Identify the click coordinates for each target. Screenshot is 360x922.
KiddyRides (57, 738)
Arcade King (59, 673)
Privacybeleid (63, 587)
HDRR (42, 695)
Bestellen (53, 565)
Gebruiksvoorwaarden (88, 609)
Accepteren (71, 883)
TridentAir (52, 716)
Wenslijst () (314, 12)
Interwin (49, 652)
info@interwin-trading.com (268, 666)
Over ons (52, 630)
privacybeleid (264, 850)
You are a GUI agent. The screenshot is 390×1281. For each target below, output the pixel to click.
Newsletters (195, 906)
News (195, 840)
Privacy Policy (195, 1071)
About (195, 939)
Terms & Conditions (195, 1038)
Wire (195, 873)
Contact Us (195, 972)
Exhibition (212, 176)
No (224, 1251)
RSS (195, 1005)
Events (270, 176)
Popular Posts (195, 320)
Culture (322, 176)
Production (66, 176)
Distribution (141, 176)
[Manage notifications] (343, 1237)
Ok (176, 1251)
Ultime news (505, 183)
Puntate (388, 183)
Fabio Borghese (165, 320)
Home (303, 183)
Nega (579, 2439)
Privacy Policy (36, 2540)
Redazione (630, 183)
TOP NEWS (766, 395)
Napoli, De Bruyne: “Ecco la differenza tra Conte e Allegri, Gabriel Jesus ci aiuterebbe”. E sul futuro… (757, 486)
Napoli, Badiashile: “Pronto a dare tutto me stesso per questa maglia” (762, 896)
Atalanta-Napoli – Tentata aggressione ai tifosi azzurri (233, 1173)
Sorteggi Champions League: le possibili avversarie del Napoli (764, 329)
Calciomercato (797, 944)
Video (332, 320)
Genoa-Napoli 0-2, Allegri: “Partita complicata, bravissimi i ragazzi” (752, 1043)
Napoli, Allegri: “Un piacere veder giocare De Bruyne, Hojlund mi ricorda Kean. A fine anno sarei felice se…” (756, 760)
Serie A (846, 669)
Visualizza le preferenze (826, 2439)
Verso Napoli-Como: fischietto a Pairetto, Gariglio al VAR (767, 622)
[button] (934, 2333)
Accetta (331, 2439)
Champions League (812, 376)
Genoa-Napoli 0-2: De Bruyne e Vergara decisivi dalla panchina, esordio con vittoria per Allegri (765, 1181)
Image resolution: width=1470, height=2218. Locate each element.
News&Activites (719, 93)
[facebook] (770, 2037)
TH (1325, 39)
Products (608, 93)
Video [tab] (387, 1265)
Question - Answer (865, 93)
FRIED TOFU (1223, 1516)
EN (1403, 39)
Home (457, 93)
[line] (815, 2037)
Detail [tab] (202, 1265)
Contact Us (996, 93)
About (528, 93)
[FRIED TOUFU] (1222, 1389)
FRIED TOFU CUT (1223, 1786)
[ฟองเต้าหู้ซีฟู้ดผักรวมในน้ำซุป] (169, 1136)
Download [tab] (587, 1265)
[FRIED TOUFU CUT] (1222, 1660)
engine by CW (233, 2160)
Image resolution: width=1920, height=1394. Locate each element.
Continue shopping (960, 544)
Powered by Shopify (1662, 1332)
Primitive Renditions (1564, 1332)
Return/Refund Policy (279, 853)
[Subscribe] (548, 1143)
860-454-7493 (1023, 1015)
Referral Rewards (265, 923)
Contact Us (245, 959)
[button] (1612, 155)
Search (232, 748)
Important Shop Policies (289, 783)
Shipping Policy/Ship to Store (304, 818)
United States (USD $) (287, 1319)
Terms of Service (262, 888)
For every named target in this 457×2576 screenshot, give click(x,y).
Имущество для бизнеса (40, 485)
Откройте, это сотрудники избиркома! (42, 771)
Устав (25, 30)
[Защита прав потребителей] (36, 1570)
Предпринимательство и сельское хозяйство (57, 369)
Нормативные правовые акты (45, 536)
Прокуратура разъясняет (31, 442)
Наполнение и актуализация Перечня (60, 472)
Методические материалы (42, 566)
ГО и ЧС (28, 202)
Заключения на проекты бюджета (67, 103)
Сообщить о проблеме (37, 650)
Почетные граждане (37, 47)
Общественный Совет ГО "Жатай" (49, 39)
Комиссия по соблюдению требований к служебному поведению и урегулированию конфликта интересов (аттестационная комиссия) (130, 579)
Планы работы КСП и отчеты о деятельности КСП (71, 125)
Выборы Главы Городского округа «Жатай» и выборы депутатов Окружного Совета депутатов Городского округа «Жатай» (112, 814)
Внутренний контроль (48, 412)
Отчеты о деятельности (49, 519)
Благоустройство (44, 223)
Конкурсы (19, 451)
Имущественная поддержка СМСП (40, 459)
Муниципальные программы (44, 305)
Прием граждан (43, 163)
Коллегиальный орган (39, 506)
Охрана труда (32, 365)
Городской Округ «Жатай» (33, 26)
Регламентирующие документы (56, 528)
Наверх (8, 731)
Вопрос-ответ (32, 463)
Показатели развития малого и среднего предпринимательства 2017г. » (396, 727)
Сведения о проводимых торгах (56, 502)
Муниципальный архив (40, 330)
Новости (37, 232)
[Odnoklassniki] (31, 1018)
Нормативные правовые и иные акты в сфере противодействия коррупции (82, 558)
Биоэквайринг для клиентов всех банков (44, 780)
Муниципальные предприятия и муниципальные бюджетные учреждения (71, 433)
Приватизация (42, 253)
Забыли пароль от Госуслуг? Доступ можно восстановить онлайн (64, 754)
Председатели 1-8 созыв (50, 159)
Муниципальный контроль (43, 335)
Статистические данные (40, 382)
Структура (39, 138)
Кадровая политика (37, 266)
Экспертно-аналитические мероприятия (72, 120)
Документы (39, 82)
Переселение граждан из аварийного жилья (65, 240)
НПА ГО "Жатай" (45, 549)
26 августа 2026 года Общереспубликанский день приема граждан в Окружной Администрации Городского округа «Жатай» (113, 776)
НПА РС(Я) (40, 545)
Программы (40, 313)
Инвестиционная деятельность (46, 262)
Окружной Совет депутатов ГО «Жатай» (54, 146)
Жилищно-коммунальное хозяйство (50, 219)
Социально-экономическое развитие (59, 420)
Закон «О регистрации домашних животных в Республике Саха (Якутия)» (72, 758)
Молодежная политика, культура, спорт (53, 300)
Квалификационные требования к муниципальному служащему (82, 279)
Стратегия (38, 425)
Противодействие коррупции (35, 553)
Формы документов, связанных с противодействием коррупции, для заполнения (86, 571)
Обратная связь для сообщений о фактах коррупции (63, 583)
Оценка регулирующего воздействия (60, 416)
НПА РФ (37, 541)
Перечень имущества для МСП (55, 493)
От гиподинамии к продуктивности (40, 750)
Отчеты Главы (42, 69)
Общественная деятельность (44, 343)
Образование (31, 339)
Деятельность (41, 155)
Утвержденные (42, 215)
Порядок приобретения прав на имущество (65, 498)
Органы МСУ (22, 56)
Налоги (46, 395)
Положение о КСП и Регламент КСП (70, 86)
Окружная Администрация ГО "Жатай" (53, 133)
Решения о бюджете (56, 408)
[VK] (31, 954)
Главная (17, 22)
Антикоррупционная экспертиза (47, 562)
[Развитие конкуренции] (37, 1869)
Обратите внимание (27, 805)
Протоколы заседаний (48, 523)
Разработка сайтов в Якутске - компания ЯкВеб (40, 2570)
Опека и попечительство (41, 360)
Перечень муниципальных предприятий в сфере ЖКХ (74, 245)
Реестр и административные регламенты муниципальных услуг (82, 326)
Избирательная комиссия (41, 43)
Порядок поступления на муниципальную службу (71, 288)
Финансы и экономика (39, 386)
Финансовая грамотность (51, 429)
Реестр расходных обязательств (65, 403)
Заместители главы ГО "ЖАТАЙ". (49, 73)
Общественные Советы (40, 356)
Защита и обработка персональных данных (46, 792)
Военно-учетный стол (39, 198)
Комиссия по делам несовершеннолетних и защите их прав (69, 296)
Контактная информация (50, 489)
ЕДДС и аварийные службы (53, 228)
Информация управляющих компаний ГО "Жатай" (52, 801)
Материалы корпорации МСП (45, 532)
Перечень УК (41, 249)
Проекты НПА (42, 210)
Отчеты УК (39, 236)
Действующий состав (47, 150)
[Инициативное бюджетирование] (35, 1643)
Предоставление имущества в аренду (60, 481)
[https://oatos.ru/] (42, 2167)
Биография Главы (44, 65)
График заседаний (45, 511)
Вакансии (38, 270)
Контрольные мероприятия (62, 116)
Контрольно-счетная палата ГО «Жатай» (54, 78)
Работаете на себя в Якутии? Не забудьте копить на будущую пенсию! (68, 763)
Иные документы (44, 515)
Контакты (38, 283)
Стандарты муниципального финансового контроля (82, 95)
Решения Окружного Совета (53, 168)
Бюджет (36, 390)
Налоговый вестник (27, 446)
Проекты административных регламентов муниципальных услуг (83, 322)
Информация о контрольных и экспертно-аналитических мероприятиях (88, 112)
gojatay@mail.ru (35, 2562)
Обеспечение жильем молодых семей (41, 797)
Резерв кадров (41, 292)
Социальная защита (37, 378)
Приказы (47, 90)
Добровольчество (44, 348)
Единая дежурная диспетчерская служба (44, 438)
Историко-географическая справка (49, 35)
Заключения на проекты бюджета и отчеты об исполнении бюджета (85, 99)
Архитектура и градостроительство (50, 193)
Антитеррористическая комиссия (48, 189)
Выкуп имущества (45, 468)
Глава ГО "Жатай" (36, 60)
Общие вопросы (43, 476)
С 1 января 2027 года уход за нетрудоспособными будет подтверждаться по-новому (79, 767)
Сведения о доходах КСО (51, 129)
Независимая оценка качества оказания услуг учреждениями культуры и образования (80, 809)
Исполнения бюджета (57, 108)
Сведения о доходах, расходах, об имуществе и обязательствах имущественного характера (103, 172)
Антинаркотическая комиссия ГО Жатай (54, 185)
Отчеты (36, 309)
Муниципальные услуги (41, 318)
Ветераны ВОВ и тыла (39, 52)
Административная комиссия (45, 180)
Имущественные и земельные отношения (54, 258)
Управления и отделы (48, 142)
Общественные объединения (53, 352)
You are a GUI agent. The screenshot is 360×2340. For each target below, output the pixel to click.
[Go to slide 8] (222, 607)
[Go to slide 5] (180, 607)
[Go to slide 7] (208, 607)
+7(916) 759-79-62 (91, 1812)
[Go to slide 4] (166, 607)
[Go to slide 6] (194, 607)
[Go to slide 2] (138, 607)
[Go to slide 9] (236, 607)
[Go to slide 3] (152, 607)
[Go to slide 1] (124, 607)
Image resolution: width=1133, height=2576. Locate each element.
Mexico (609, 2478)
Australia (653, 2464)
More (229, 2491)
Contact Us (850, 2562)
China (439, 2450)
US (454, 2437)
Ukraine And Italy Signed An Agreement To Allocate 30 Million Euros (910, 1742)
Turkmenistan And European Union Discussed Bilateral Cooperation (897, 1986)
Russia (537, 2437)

● WORK REQUEST
Go through the material and report each line that holds the string "element".

● ANSWER BOX
Image resolution: width=1470, height=2218. Locate each element.
Image resolution: width=1920, height=1394. Locate each element.
Image resolution: width=1133, height=2576. Locate each element.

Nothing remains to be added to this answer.